(Énoncé)
Recopiez le passage du texte sur les beauty queens qui va de "Dans le milieu des" à "manque de personnalité.", en remplaçant "polyvalence" par "souplesse".

##### Extrait #####

Cet article a été écrit pour la revue créée par Morgane Golfier dans le cadre de son rendu annuel à l’école supérieure des Beaux-Arts de Pau.
Dans le milieu des drag queens nous pouvons rencontrer différents types de drag : la comique, la spooky (à comprendre l’original, la bizarre), la bitchy, la old school, la show girl ou encore la beauty queen. C’est sur cette dernière catégorie que nous allons nous arrêter. Les beauty queen sont des drag queen qui font primer leur beauté physique, celle de leur corps et/ou de leur visage, dans leur pratique du drag. En effet, il n’est pas essentiel pour toutes les queens d’être belles, pour certaines même cela pourrait être contre-productif voire antagonique avec leur personnage. Dans les différentes saisons de RuPaul’s Drag Race nous avons pu voir évoluer plusieurs beauty queens de talent, mais le jury leur reproche toujours le même type de choses : manque de polyvalence, manque de vulnérabilité, manque de personnalité.

Miss Fame
L’une des beauty queen les plus connues de RPDR est certainement Miss Fame (saison 7), ou de son nom civil Kurtis Dam-Mikkelsen, mannequin, maquilleur et chanteur. Miss Fame est invitée aux défilés de créateur·rices et devient incontournable dans le milieu de la mode. Kurtis Dam-Mikkelsen offre un personnage ultra féminin, mode, lisse, parfait sur du papier glacé. Son maquillage est toujours parfait, ses tenues correspondent systématiquement à une silhouette longuement réfléchie, sa vision de la féminité est proche de la perfection. Miss Fame est bien plus connue du grand public que d’autres drag queens passées par RPDR comme Milk ou Vivacious (saison 6) qui offrent une représentation du drag plus éloignée d’un canon de beauté féminin basé sur une vision masculine et hétérosexuelle. Les beauty queens placent leur ambition dans l’incarnation de la femme parfaite, d’une sorte de sur-femme au physique et à la démarche bien sous tout rapport, à la fois belle, idyllique et sensuelle. Les spooky queens, elles, vont continuer d’effrayer, de même que la comedy queen sera tournée en dérision. Nous avons pu le voir dans la saison 5 de RuPaul’s Drag Race où en finale se sont retrouvées Jinkx Monsoom (comedy queen) et Roxxxy Andrews (pageant queen) : Roxxxy s’était moquée toute la saison de Jinkx en disant qu’elle ne pourrait jamais être glamour et belle. Les remarques très dures de la pageant queen se faisait l’écho de toute une partie de l’auditoire de RPDR. Mais Jinkx Monsoom est la première comedy queen à être couronnée par RuPaul. Il est intéressant de noter que par l’humour, beaucoup de queens ont réussi à faire passer des messages politiques, comme Bianca Del Rio (gagnante de la saison 6) dans ses films.

##### Données affichées #####

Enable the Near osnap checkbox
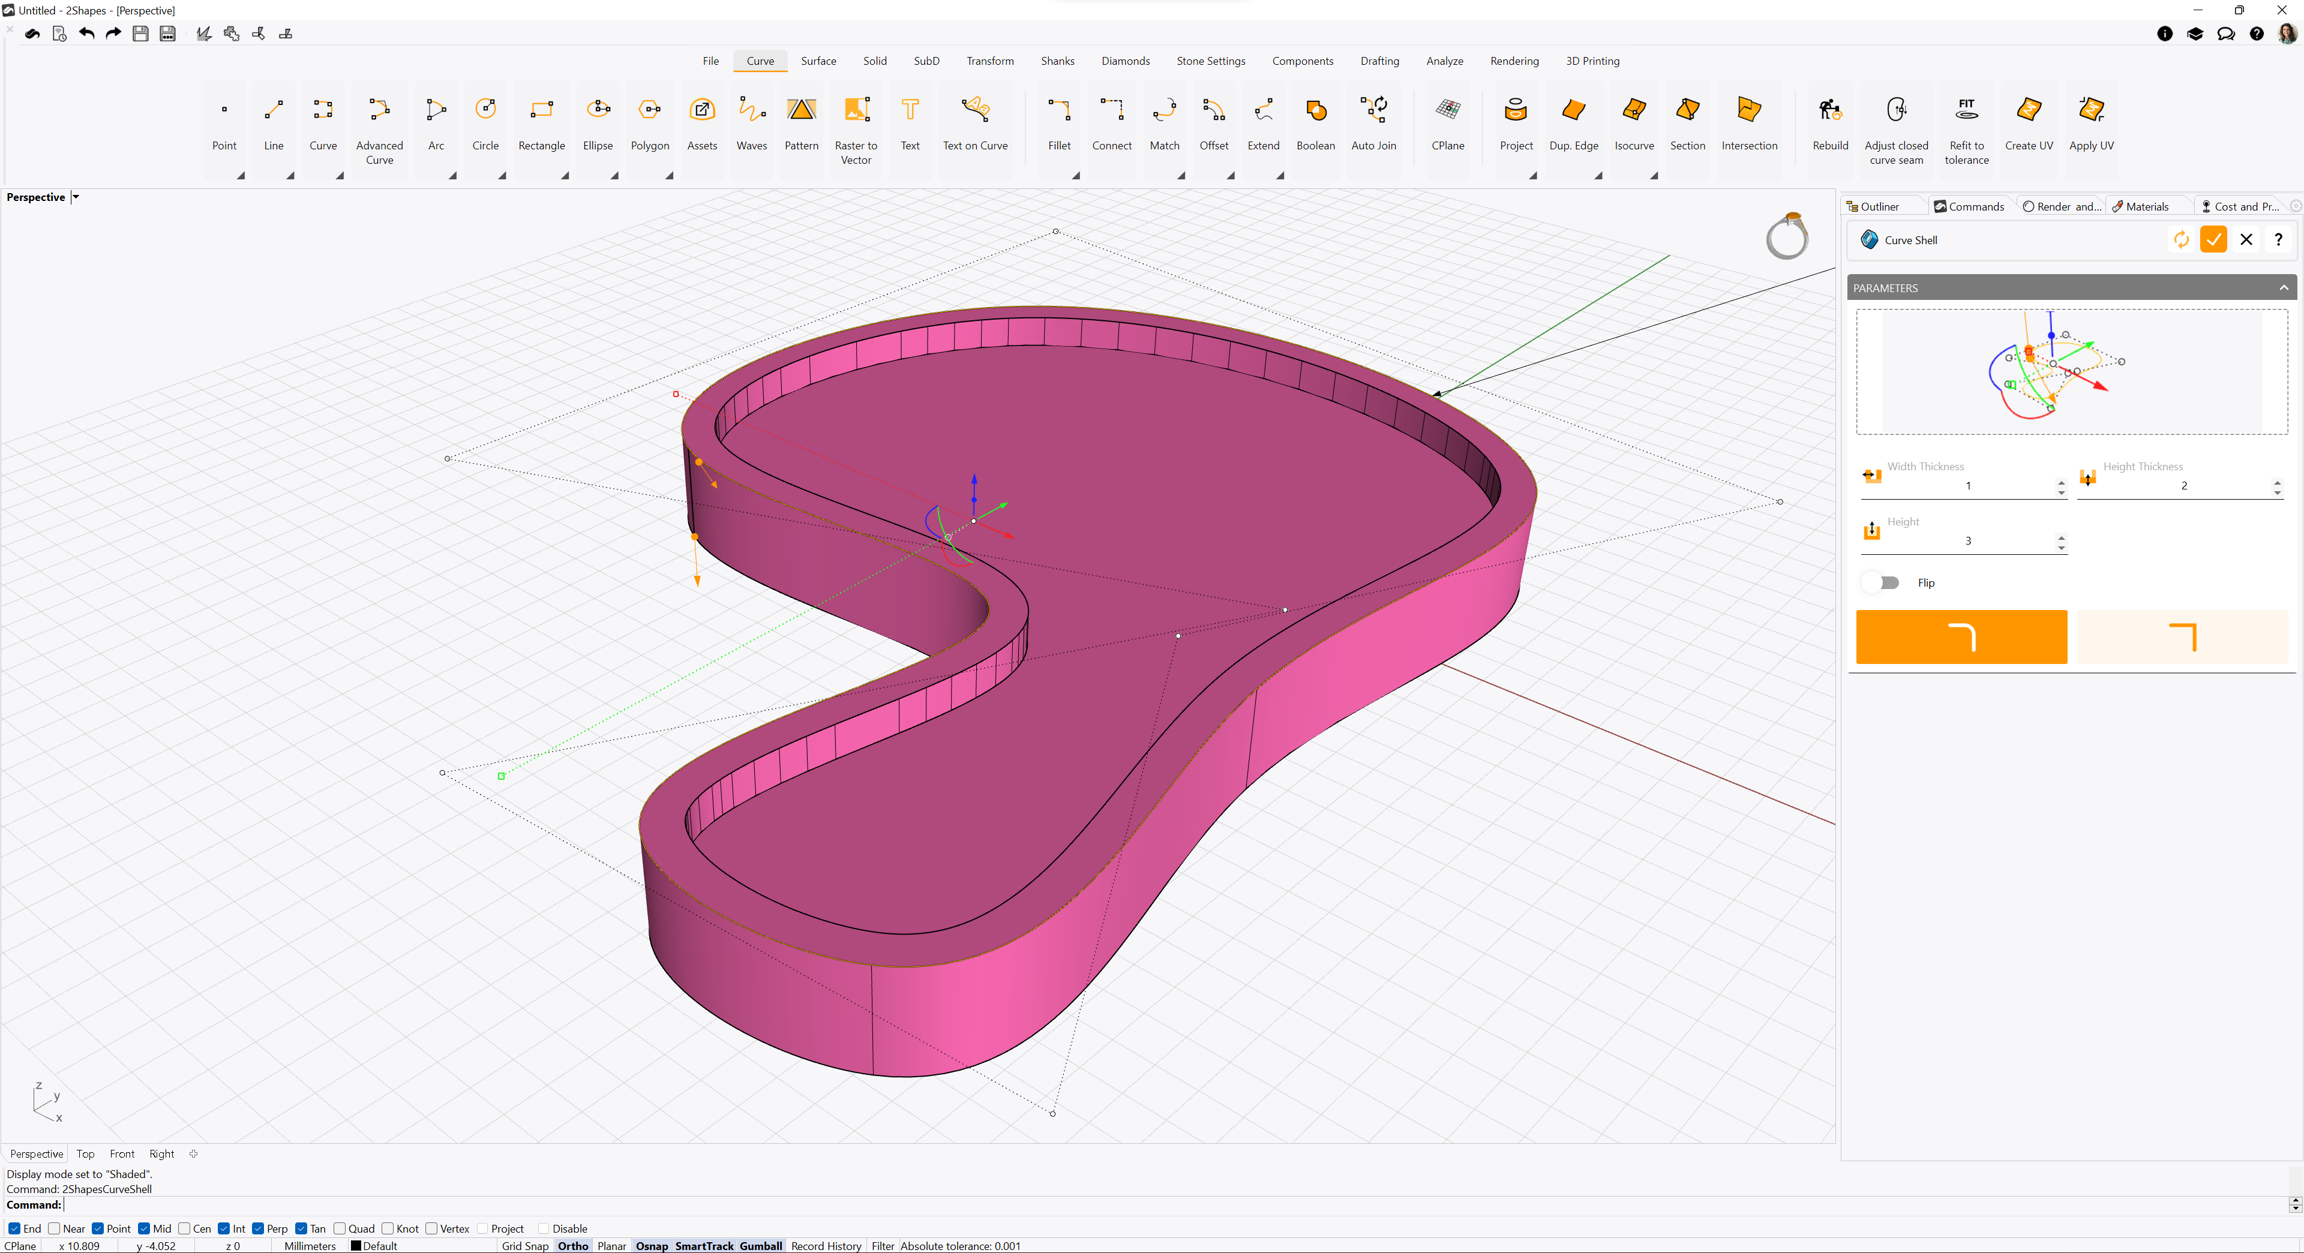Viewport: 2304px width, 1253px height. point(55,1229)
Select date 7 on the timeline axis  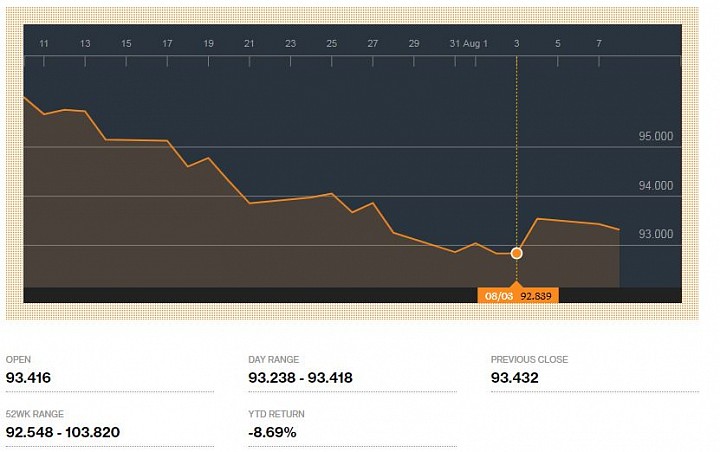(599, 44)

#####

(Résultat final)
Dans le milieu des drag queens nous pouvons rencontrer différents types de drag : la comique, la spooky (à comprendre l’original, la bizarre), la bitchy, la old school, la show girl ou encore la beauty queen. C’est sur cette dernière catégorie que nous allons nous arrêter. Les beauty queen sont des drag queen qui font primer leur beauté physique, celle de leur corps et/ou de leur visage, dans leur pratique du drag. En effet, il n’est pas essentiel pour toutes les queens d’être belles, pour certaines même cela pourrait être contre-productif voire antagonique avec leur personnage. Dans les différentes saisons de RuPaul’s Drag Race nous avons pu voir évoluer plusieurs beauty queens de talent, mais le jury leur reproche toujours le même type de choses : manque de souplesse, manque de vulnérabilité, manque de personnalité.